Al-Sisi’s supporters, once happy to consider him their hero, are today joining the rest of the population who are suffering from deficiencies in the areas of stability, security, and the establishment of a constructive economy; the cornerstones of Egyptians’ daily lives.
Al-Sisi, who dreams of Egypt as a developed, prosperous nation is in fact making Egyptians live through a real-life nightmare: their currency is deteriorating, investments are declining, there are no new employment opportunities, and security is absent. When asking Egyptians to be more patient, the president appears not to realise that the majority of the population lives from pay cheque to pay cheque. Therefore practically speaking, they will not be able to accommodate him for long.
He wants to control Egypt completely but without offering any promises to his compatriots. Claiming that 25 years are needed to instate true democracy, he managed to do away with any advances in freedom of expression and the overall democratic momentum gained after the 25 January Revolution in 2011. Meanwhile the president is imposing his impractical ideas and policies (implemented by his incompetent executive team) on 90 million citizens.
Alleging to have rescued Egypt, which was about to be completely taken over by a terrorist group (the Muslim Brotherhood), Al-Sisi adopted a ruling strategy that allows him to control the Egyptian authorities (who are supposed to function independently) and to manipulate citizens at large.

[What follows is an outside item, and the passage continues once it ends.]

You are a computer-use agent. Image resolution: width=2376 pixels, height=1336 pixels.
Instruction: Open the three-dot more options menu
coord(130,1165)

This strategy is prompting all authorities, as well as the media, to support his vision fully – at the expense of having a democratic functioning state. At the same time, our president is working to either marginalise or criminalise his opponents, depending on their political status. In return these opponents are doing their utmost to destroy the country that does not recognise them as citizens.
The cement blocks that surround many government entities to protect them from terrorist attacks reflect the present narrow ruling mentality. These blocks are not only physical barriers; they also form a mental barrier which only allows decision-makers to see security from one angle. Meanwhile terrorists are finding many vulnerable targets to attack and regrettably quite successfully too.

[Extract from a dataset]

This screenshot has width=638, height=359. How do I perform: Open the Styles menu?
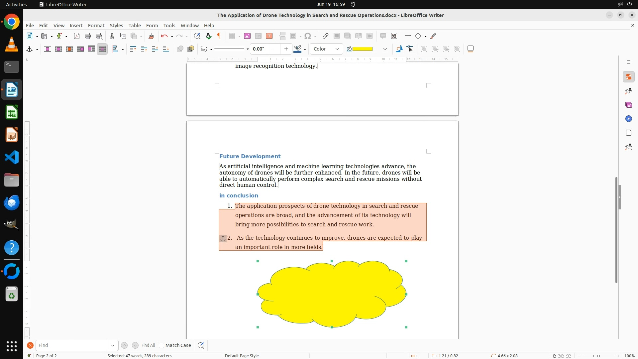[x=116, y=25]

Al-Sisi wants to boost the influx of tourists visiting Egypt and to increase direct foreign investments but neither objective will be realised in a country that lacks basic security, whose citizens are not in harmony, and where the majority does not trust the president’s policies and the future he has planned for their country. Foreigners will certainly refrain from visiting and investing in a state that does not have the confidence of its own citizens.

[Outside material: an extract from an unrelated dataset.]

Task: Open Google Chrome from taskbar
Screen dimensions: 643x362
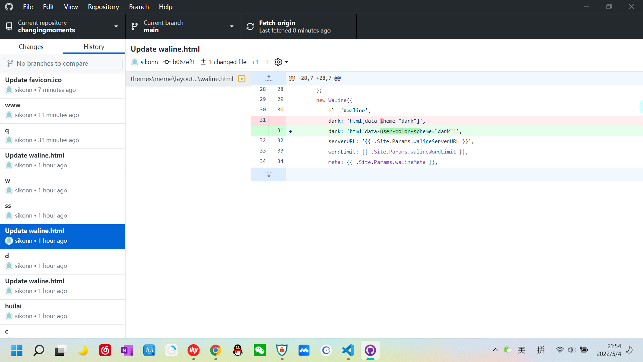Action: pos(216,350)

He is proud of having completed the political roadmap by running parliamentary elections that resulted in bringing in even more of his incompetent supporters to parliament, to complement the manipulated media and biased authorities. This has literally resulted in blocking all channels for qualified, knowledgeable people who want to contribute to their country’s welfare, leaving the political scene entirely to those whose main purpose is to benefit from their proximity to the president. As a result, Egyptians are left to survive a continuous nightmare, with the responsibility for the entire country lying in the hands of a single person.
Al-Sisi needs to distinguish between his wishful thinking and reality. He may have good intentions but the realities on the ground are so ugly that they have forced many well-qualified Egyptians to decide to leave their homeland. Unfortunately until a proper democratic mechanism is in place, we can only expect to continue living through this dilemma. The challenges facing Egypt will not be solved by replacing Al-Sisi with another ruler while still maintaining the regime’s current mindset; the regime itself must either change or leave.